Work instructions →
Rewrite the stretch of records from the line containing "You are a GUI" through the line containing "coord(507,130)" as a two-column CSV with the columns input and output, one row per record. Put each value in a single quoted field with line breaks turned into spaces, and leave out the pictures.

##### Recorded information

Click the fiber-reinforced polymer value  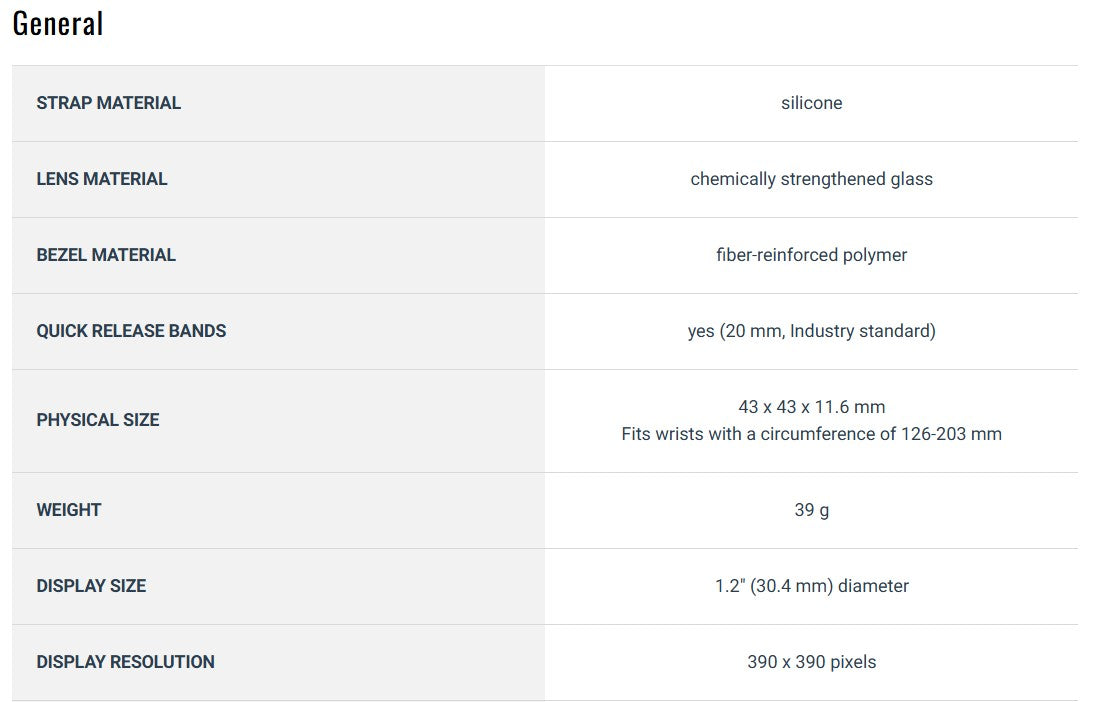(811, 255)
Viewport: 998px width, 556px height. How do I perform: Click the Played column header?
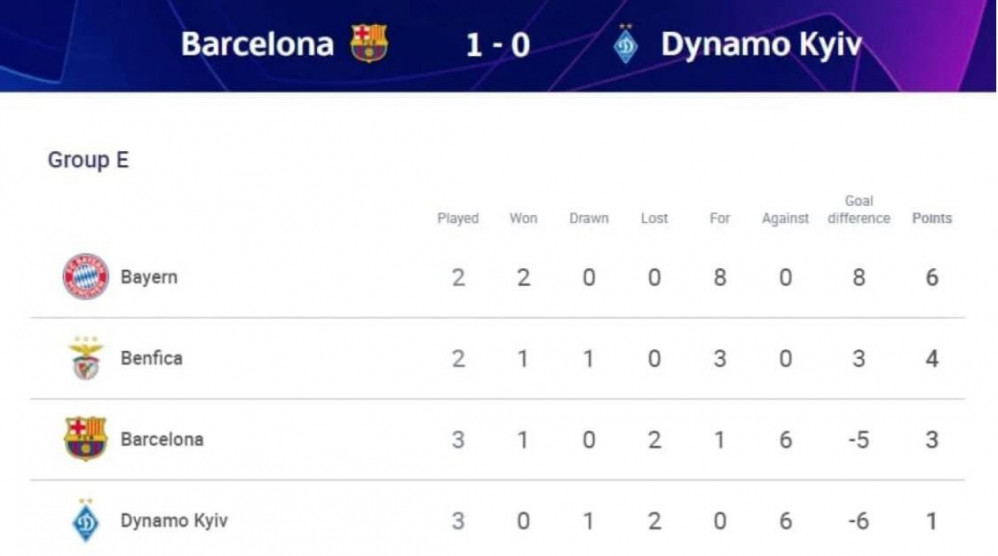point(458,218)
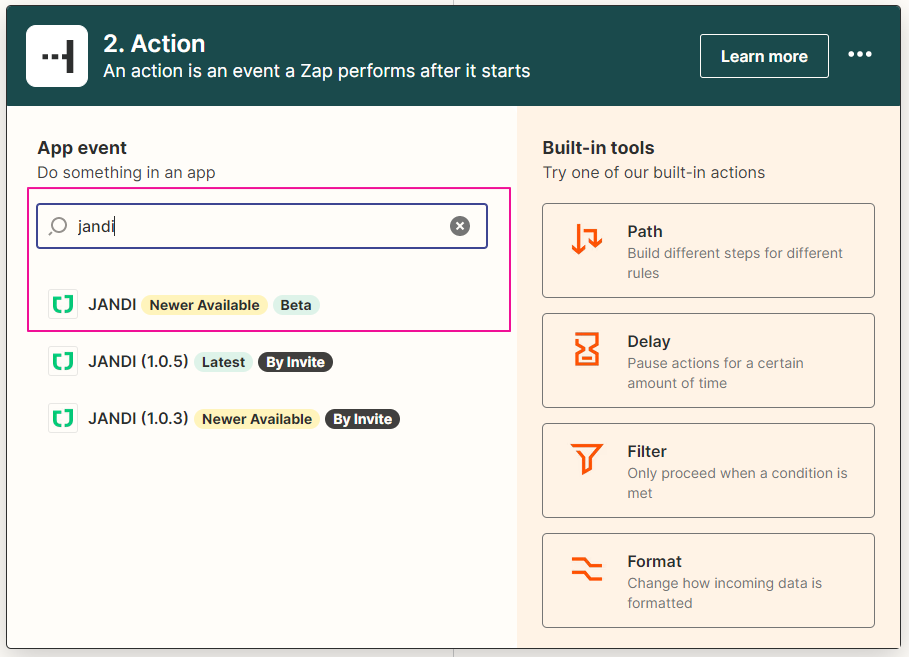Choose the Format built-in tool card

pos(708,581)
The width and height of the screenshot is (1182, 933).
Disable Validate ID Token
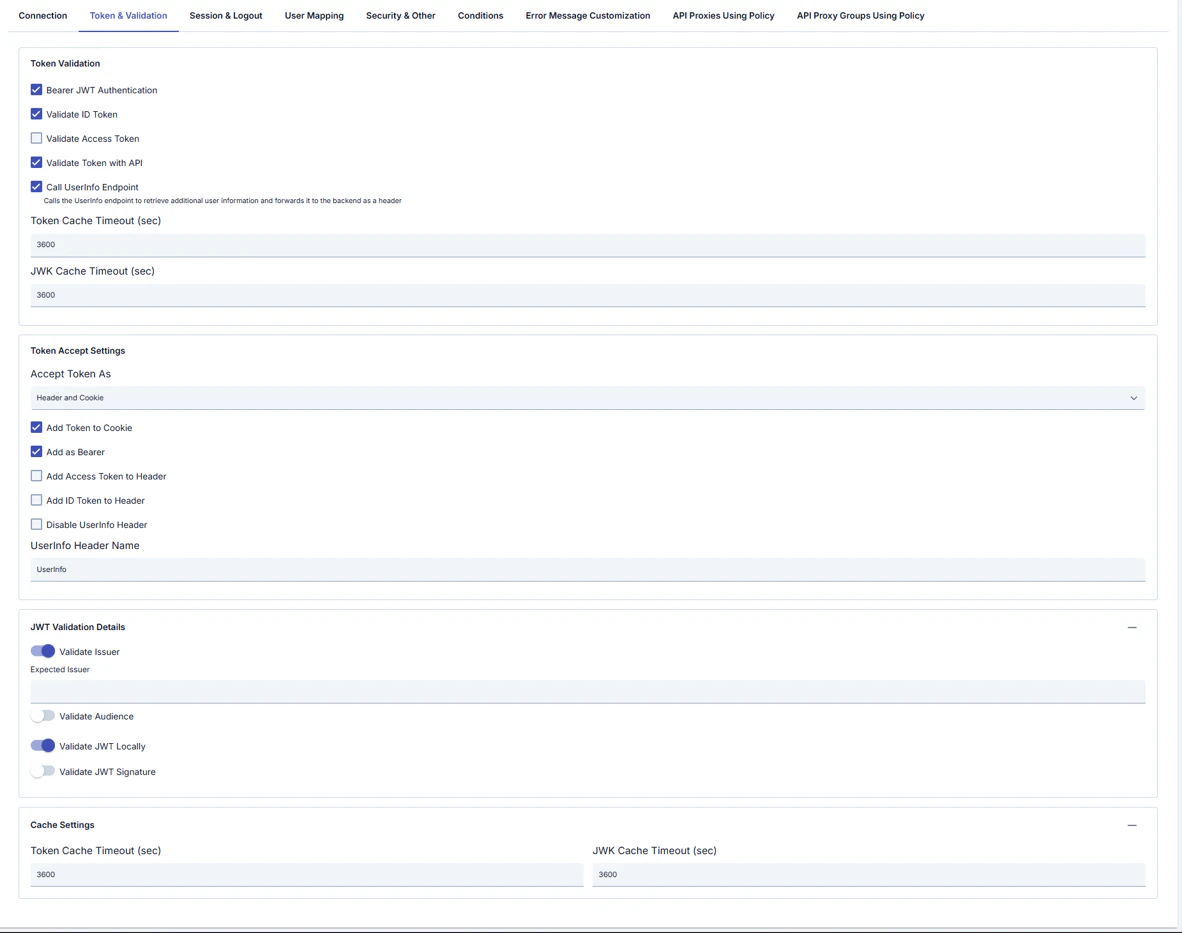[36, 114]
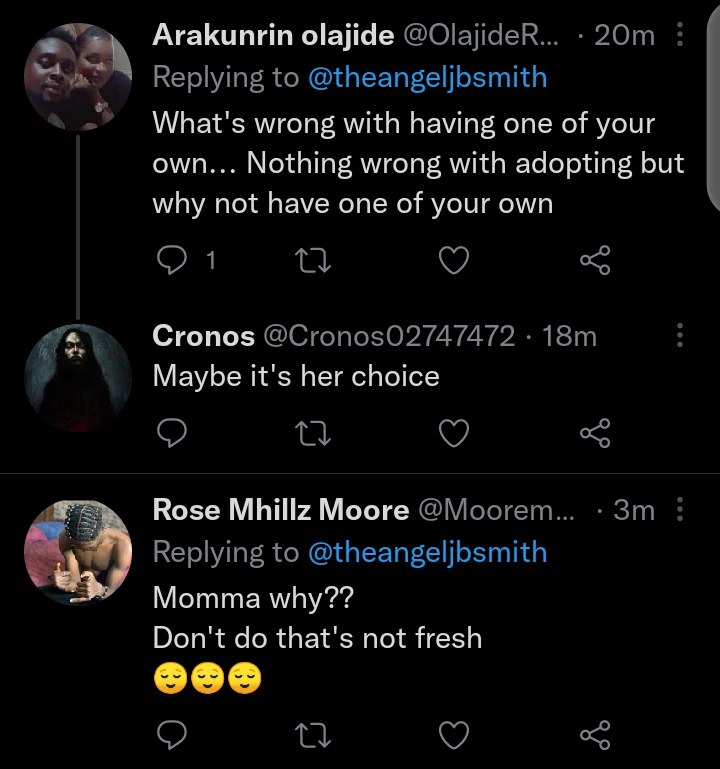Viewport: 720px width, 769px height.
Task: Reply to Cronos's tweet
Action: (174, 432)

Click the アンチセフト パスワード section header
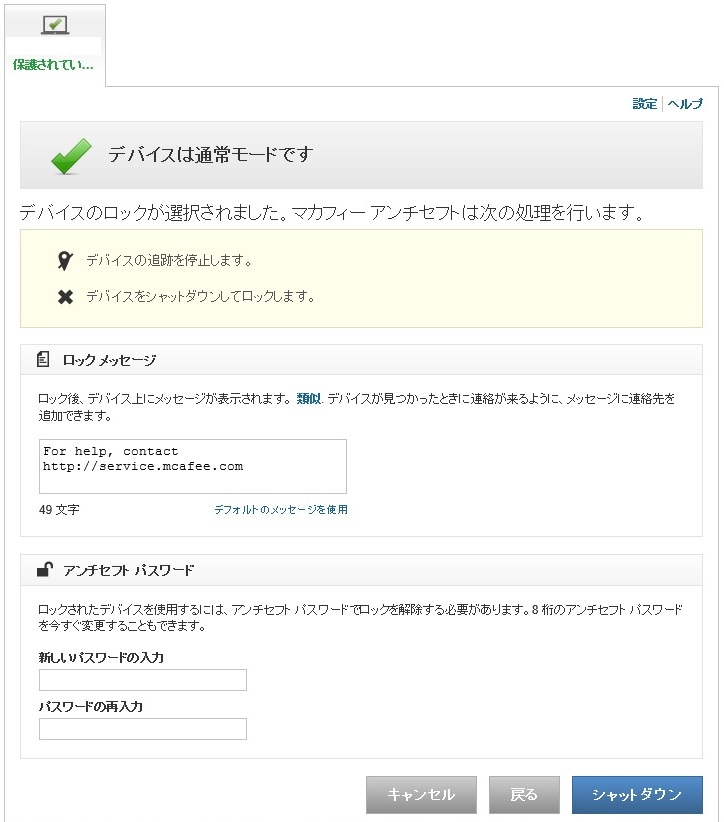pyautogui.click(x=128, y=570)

##########
##### Recorded information

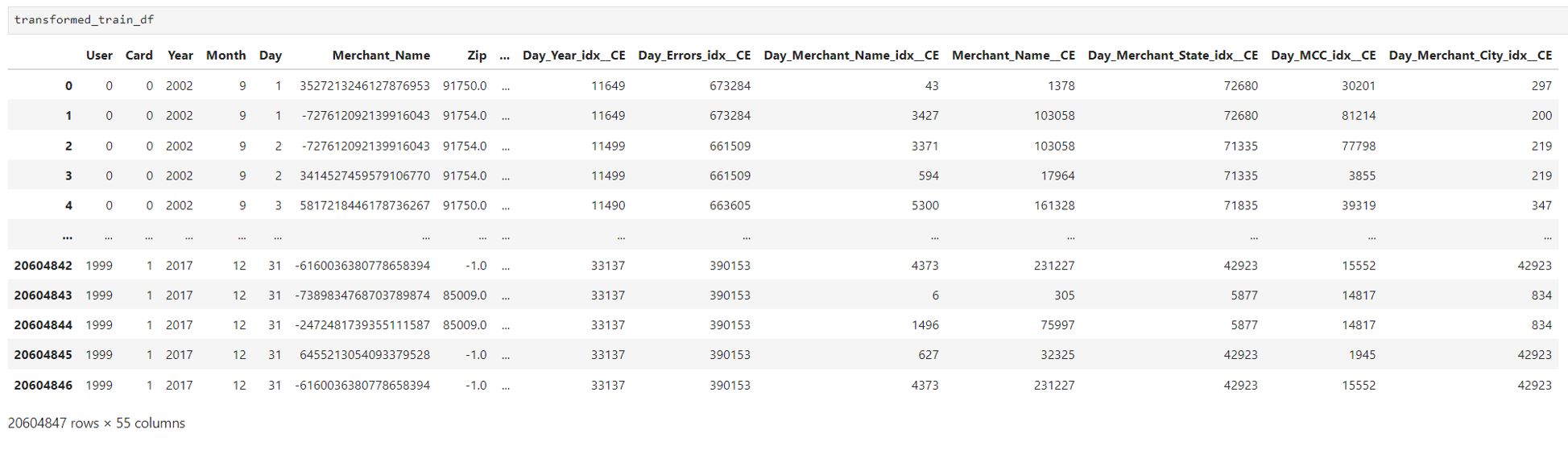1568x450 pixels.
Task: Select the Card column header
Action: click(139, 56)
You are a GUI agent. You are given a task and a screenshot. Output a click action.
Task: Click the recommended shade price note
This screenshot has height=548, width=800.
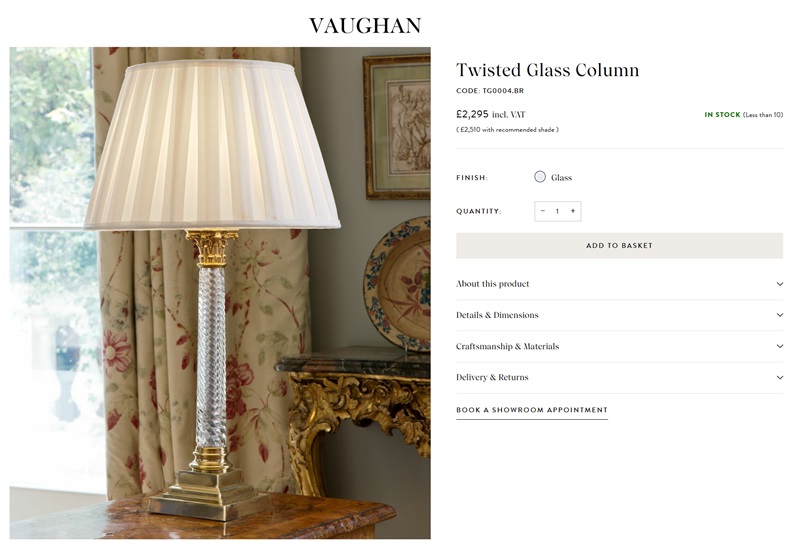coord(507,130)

##########

Written reply →
input,output
"You are a GUI agent. You are given a task and a screenshot. Output a click action. Task: Click the recommended shade price note This screenshot has height=548, width=800.","coord(507,130)"